** Opening Records supplied block **

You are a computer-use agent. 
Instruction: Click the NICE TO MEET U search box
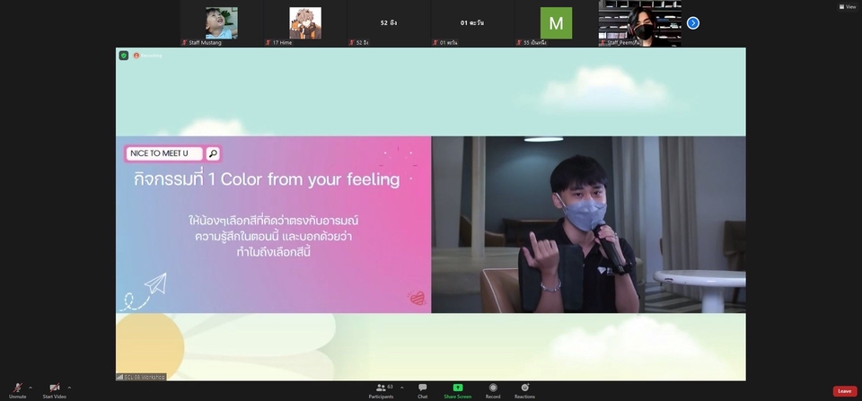click(165, 153)
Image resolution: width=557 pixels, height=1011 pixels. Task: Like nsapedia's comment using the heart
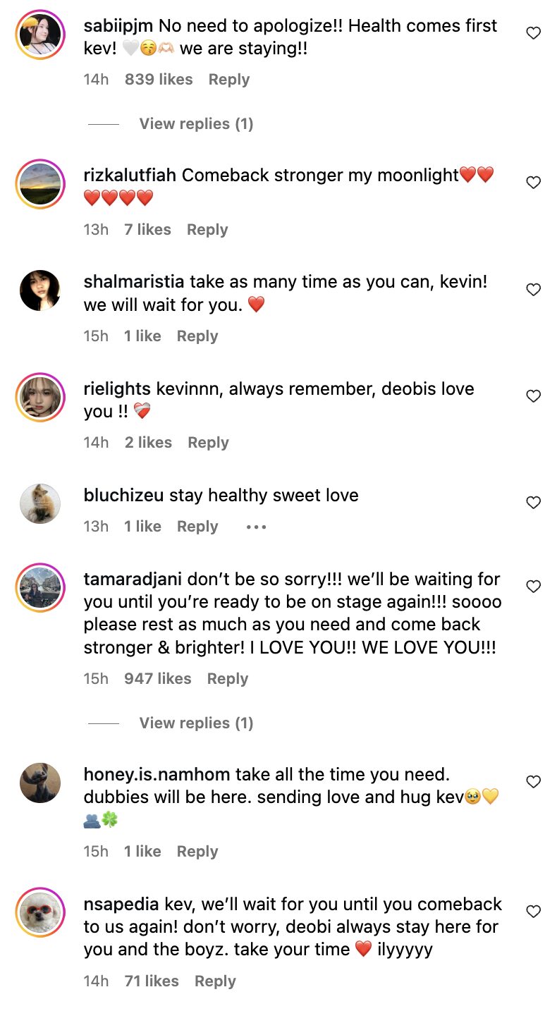coord(534,912)
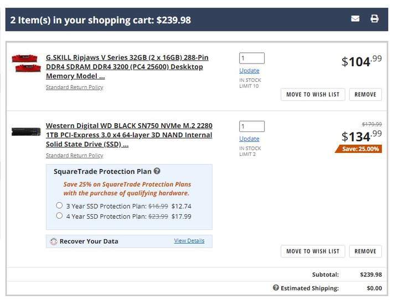Open the G.SKILL Ripjaws memory thumbnail
The image size is (398, 301).
pos(25,63)
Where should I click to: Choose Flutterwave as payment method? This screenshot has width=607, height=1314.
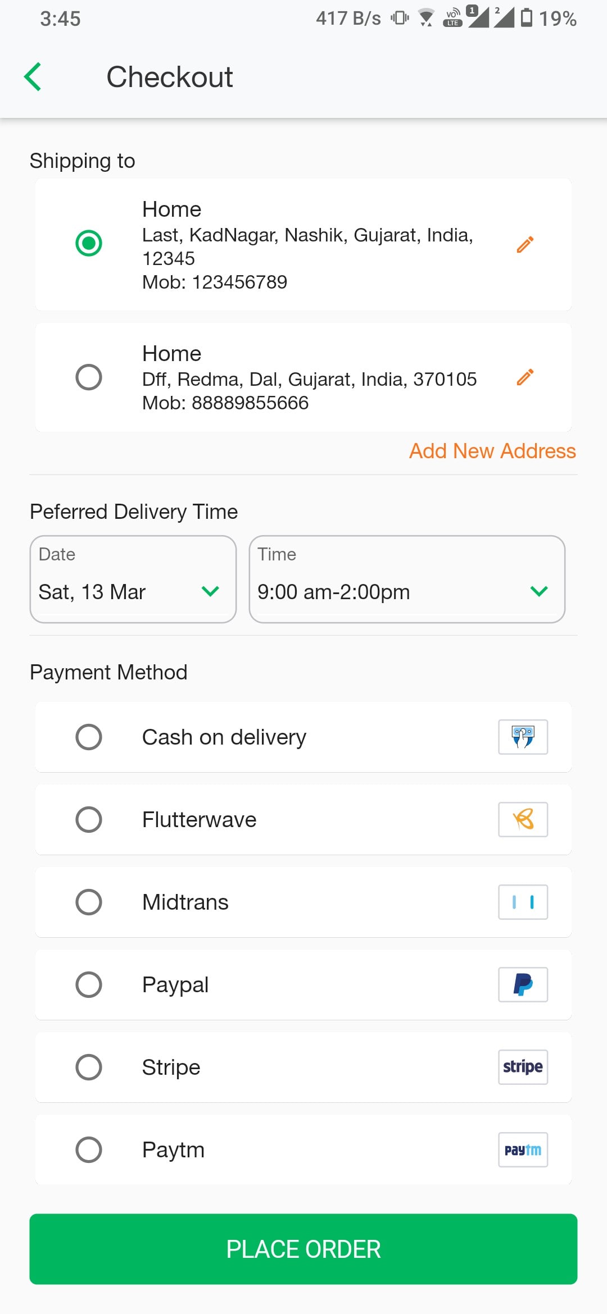tap(89, 819)
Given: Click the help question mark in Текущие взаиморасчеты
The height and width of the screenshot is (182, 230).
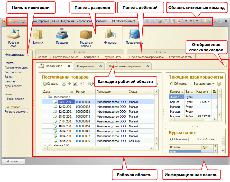Looking at the screenshot, I should (x=219, y=84).
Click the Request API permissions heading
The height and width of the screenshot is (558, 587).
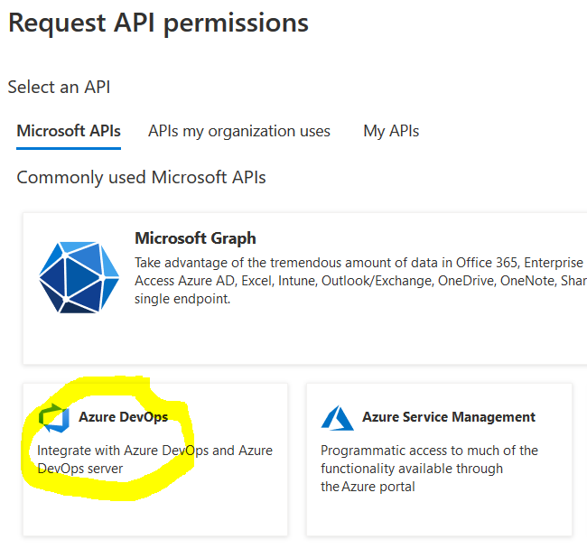click(158, 23)
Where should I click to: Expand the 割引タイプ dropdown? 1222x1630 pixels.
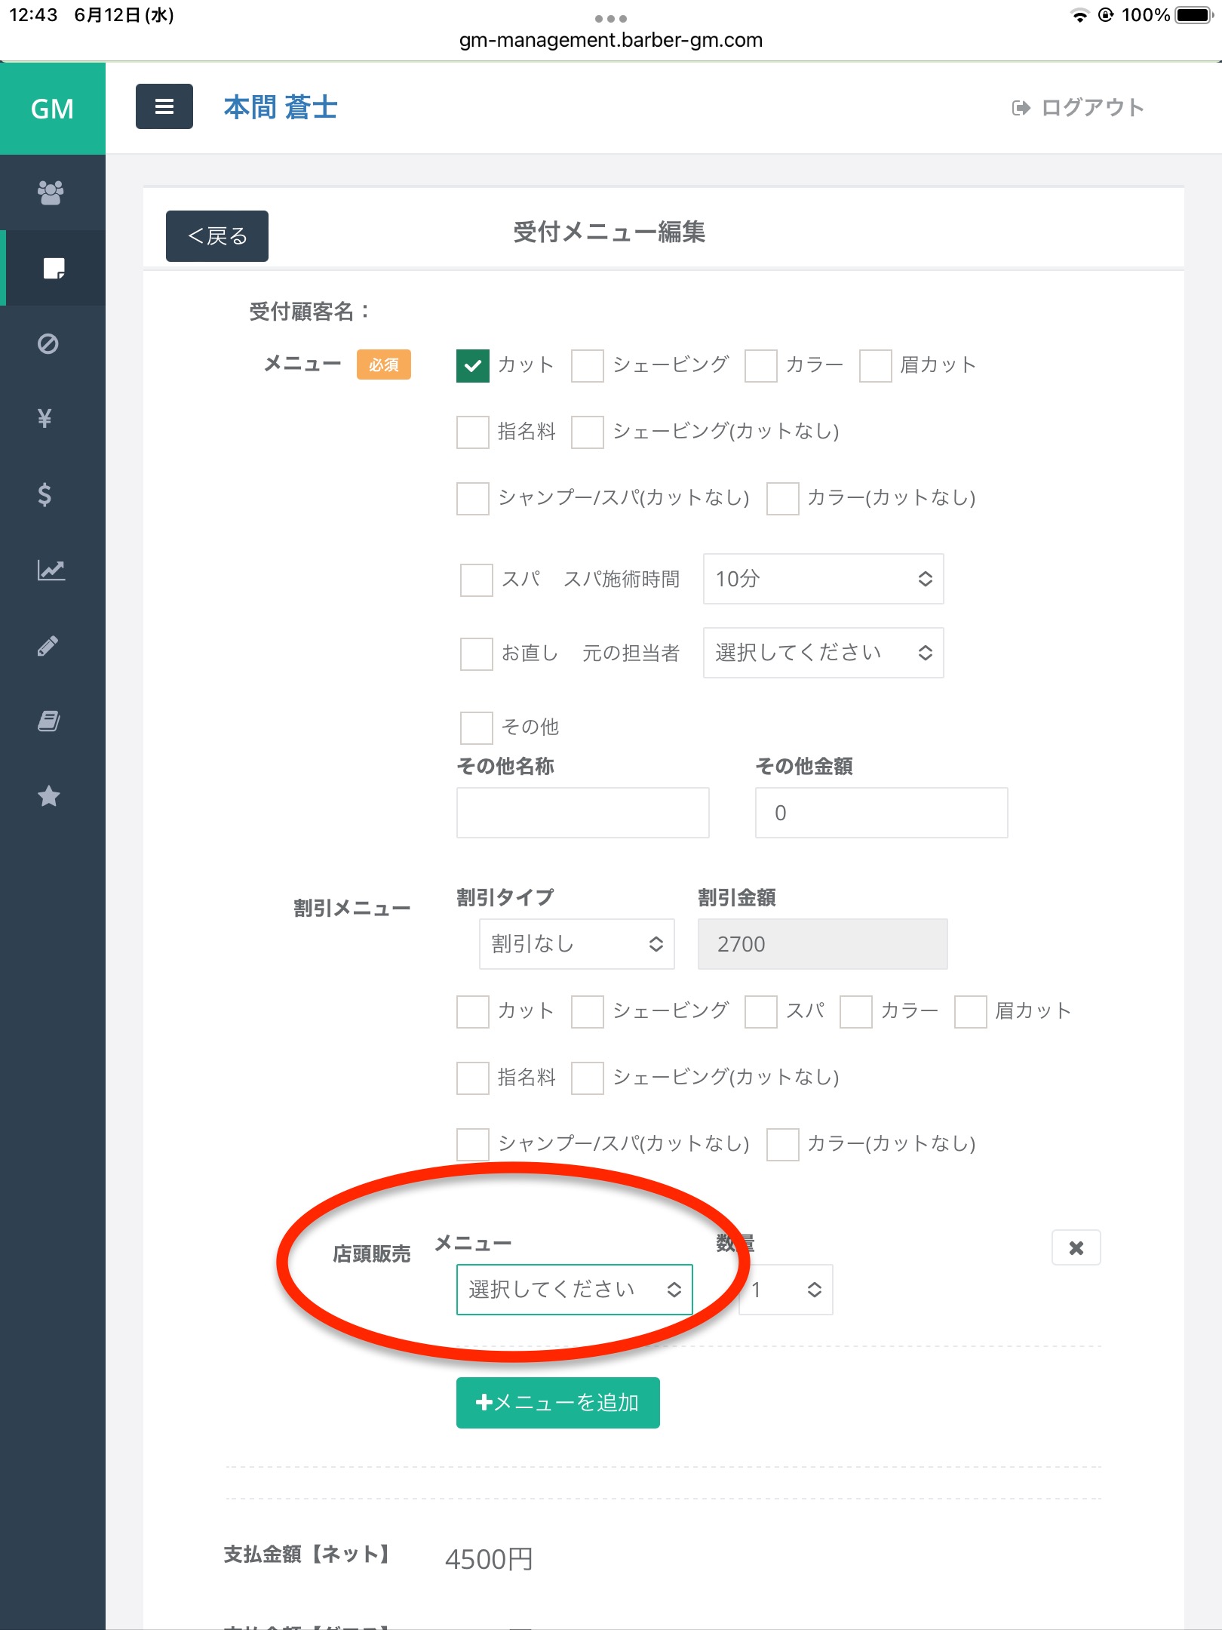point(577,944)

** Closing Records supplied block **

# Action item
Once you find the line containing "The height and width of the screenshot is (558, 587).", transcribe it and each line after it to the end of the records exactly, and leave out the pictures.

# Answer area
The height and width of the screenshot is (558, 587).
click(158, 23)
Where should I click to: Expand the 割引タイプ dropdown? 1222x1630 pixels.
point(577,944)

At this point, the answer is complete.